Nutritionists will be more aware of the context of the diet. It doesn’t matter only what you eat, but how you eat, with whom, where, what you believe in, what’s your budget, what are your preferences. Nutritionist of the future will take all this into consideration, including the genetic profile of a person.

Consumer of the future – changing the perception about nutrition

It’s very modern and cool to consider diet very important and a cure for all diseases. Especially as an alternative to the evil pharmaceutical industry. However, it is not. Diet, along with a healthy lifestyle, is the best known prevention to different diseases, but it is not a cure.

I am looking forward to the day when diet will be seen like dental care. When people will take care of it not by reading suspicious blogs but through counseling with a nutritionist. Sounds surreal? Imagine a world where no one visits the dentist until their teeth start falling out at around 45 years of age. I believe we are on our way to accept nutritionist as an expert who will help us improve our health.

I am also looking forward to the day when people will become aware of their nature, among other things the lust for sensationalism. So aware they’ll be able to resist it by understanding there is no place for sensationalism when it comes to diet. In other words, if something sounds too good to be true, it probably isn’t. I believe we are slowly outgrowing the phase of simply accepting all information that is served to us.

I also believe that in the future, the number of Instagram photos hashtagged #cleaneating will drop, and diet will stop being the object of ideology.

Digitalization and automatization

We live in the information age. Everything is digitalized. Everything is automatized. And that’s great. This trend will ensure easier life with more free time if we learn to spread the benefits through all layers of the society.

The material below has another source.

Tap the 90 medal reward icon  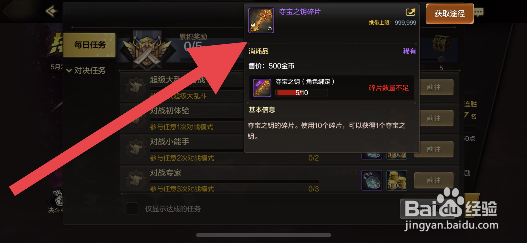tap(372, 180)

The number of conveyor workers has been reduced. Every job that demands physical work can be done by robots, faster and more precise. Even if we were brave enough to abandon old concepts and think more seriously about the universal basic income, the process of assigning automated work to robots would be even faster.

However, there are vocations that won’t be replaced that easily. Nutritionist is one of them. Nutritionist work takes a significant psychological component that computers (still) cannot give.

My fellow nutritionists, we can sleep peacefully because the nutritionist of the future will not be a robot (for now).